Task -> Print, exactly as they stand, the lines from the start of the listing to the line containing "[Premium Support] (172, 1978)", inclusive.

Dataset entries ->
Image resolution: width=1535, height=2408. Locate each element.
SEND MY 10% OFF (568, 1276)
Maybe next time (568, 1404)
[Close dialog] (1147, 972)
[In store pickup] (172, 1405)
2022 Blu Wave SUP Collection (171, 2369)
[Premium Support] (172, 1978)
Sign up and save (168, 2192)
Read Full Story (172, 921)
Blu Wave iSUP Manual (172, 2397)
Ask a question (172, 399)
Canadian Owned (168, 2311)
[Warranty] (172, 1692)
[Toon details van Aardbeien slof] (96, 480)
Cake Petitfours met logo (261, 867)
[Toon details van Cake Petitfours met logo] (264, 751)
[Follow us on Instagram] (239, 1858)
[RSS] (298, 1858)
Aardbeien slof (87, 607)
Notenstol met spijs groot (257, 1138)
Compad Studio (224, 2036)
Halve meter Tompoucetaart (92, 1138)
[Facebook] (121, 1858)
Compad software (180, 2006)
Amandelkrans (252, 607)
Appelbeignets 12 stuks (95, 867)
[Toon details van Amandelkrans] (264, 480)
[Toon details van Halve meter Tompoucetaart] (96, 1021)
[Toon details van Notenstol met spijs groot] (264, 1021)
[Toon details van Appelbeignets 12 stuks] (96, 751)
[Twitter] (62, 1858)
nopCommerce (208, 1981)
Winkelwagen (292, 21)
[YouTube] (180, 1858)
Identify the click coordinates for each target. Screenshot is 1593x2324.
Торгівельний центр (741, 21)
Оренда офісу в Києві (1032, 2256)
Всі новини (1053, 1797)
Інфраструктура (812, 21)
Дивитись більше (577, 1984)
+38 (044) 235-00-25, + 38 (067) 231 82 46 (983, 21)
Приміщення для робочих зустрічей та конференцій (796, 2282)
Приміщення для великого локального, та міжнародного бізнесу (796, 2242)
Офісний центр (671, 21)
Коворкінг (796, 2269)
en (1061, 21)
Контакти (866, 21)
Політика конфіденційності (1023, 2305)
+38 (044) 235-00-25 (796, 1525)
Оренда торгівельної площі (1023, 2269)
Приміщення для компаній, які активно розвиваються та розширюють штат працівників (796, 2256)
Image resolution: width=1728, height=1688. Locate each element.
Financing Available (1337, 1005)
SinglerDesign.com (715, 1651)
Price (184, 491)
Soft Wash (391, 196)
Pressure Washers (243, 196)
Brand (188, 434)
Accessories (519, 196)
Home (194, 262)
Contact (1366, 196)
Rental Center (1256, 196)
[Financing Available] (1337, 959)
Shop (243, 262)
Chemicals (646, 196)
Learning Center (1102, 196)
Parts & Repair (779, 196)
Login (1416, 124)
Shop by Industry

Solution for this exercise ->
Image resolution: width=1535, height=2408. Locate each element.
SEND MY 10% OFF (568, 1276)
Maybe next time (568, 1404)
[Close dialog] (1147, 972)
[In store pickup] (172, 1405)
2022 Blu Wave SUP Collection (171, 2369)
[Premium Support] (172, 1978)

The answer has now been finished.